# BRIEF
What lines of the data below hold "pixels"? Show them.

# PROVIDED MATERIAL
==================================================

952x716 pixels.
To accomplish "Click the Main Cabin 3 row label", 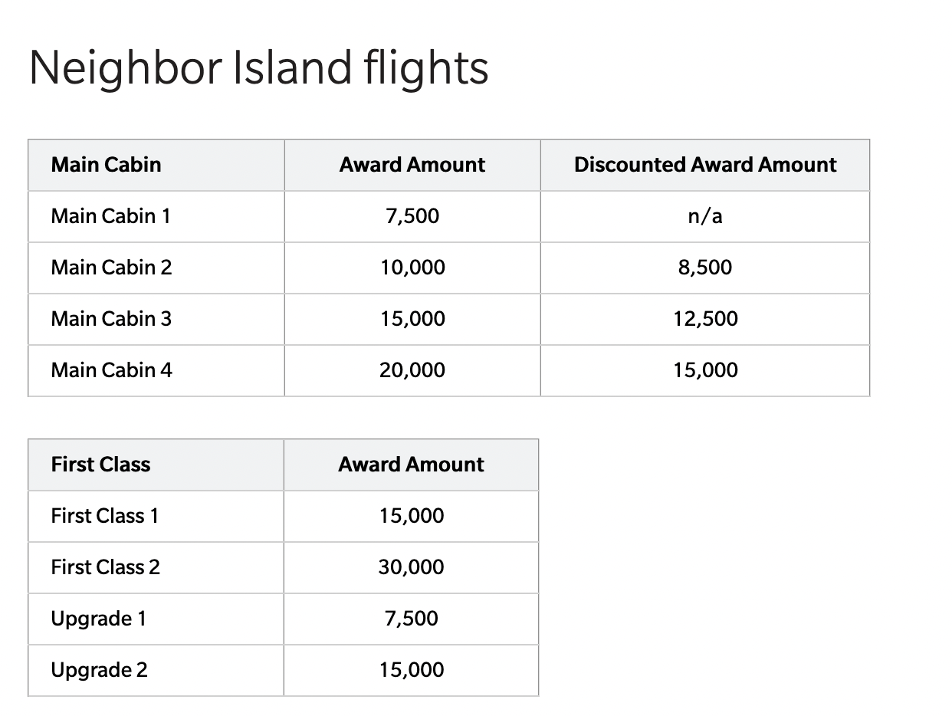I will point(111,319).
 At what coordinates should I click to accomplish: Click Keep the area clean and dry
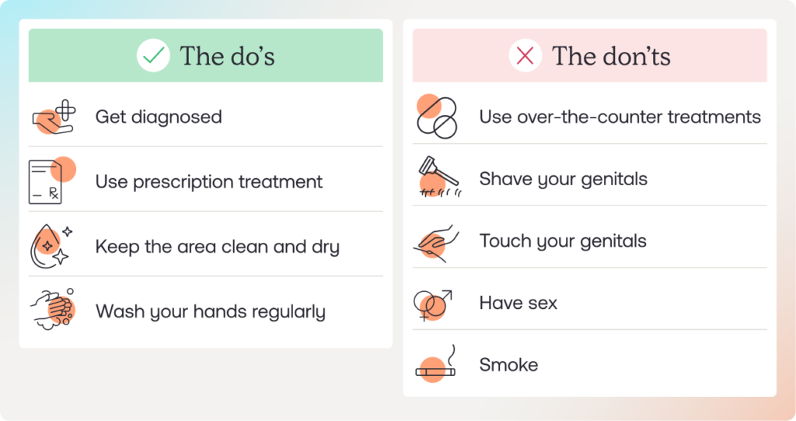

==================================================

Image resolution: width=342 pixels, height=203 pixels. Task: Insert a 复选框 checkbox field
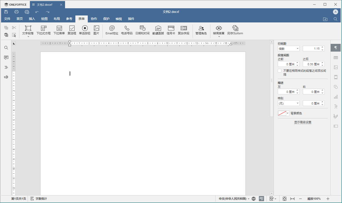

==================================================

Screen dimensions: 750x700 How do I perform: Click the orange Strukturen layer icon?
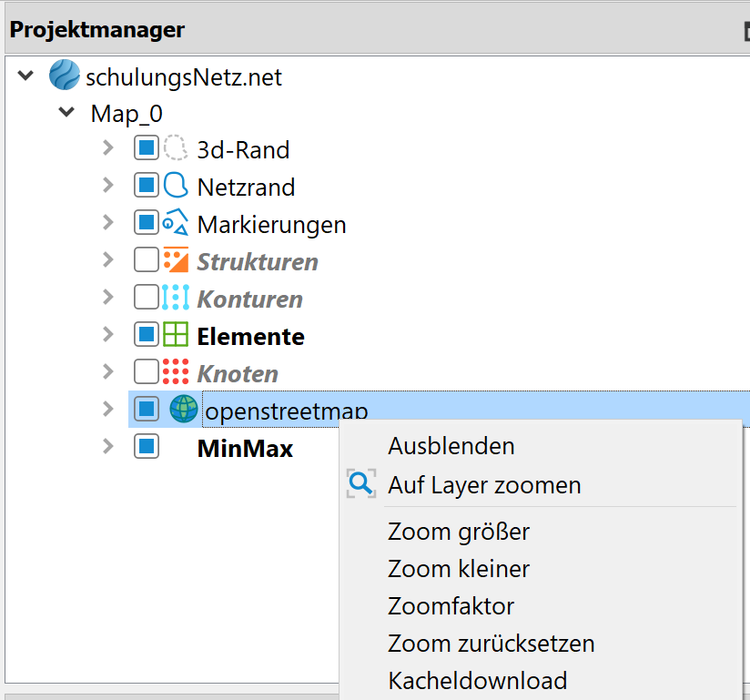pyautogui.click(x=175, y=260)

==================================================

# FINAL ANSWER
952x716 pixels.
Image resolution: width=342 pixels, height=203 pixels. Task: Insert a 复选框 checkbox field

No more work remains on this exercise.